The competition allowed teams to analyze publicly available data from Checkbook NYC, an online transparency tool that provides up-to-date information about New York City's financial condition from the Office of the Comptroller. The teams received data sets composed of millions of spending contracts and records from different departments within the city and were tasked with providing insights into New York City’s spending and contracting patterns.
“Our main goal was to point out any outliers or anomalies that stuck out and the reason behind that,” said Monika Simikic ’19, a double major in business analytics and economics. “So our main question was what are the outliers? What do they mean? Why are they happening?”
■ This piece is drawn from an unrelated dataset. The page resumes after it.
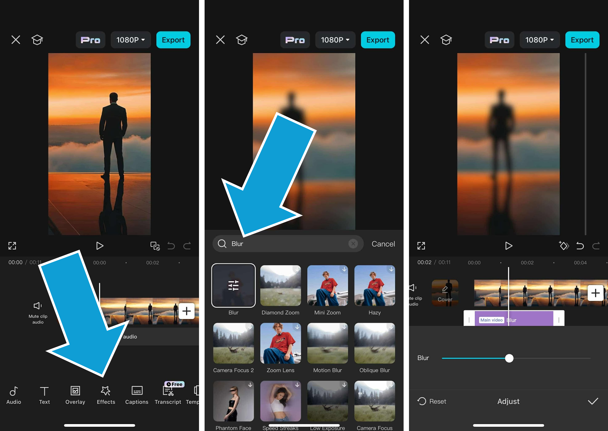The height and width of the screenshot is (431, 608).
Task: Confirm blur adjustment with checkmark
Action: click(593, 401)
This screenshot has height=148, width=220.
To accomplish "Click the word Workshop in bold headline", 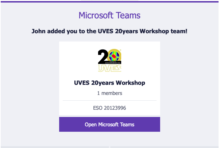I will [x=154, y=31].
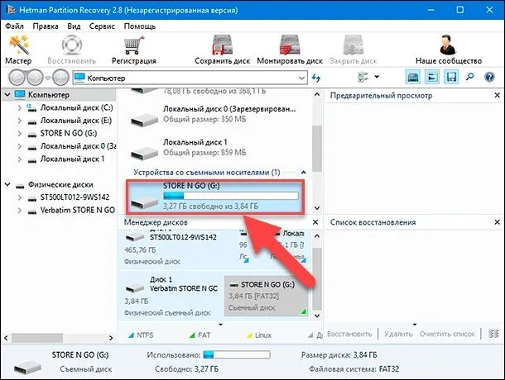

Simikic and fellow business analytics majors Michael Giraldo ’19 and Amir Khaghani ’19 teamed up with faculty adviser Musa Jafar, Ph.D., associate professor of computer information systems and data analytics, to represent Manhattan College at the competition, which was ultimately won by a team from the University of Waterloo.
The Manhattan College group examined patterns and anomalies in the available data, breaking down transportation and staffing costs provided by the New York City Department of Education, and realizing the significant cost of the upcoming work to be done on the L train that stretches from Manhattan to Brooklyn.
The team used Excel, R, Power BI and Tableau Data Analytics Computing Platforms, to look for patterns and anomalies in the data that allowed them to translate the data into conclusions and insights that could be showcased in a poster presentation for the competition.
In between studying data sets, which started in February for the teams, and preparing their presentations, the students spent some downtime at Bowlmor Lanes in Times Square and got to share stories from each of their schools. They also heard from two keynote speakers: Drew Conway, Ph.D., founder of Alluvium, a company he founded in 2015 to bridge gaps between data and social sciences, and Ben Wellington, Ph.D., the founder of I Quant NY, an open data movement in New York City.
“Open data is a great opportunity for us,” Giraldo said. “Everyone in the data analytics world now has something to work with and ultimately help people solve problems.”
With the relatively new open data system established by New York City Comptroller Scott Stringer, Manhattan College’s location in the northwest Bronx proved to be a fitting place for the students to take part in this competition, and for the competition to continue years into the future.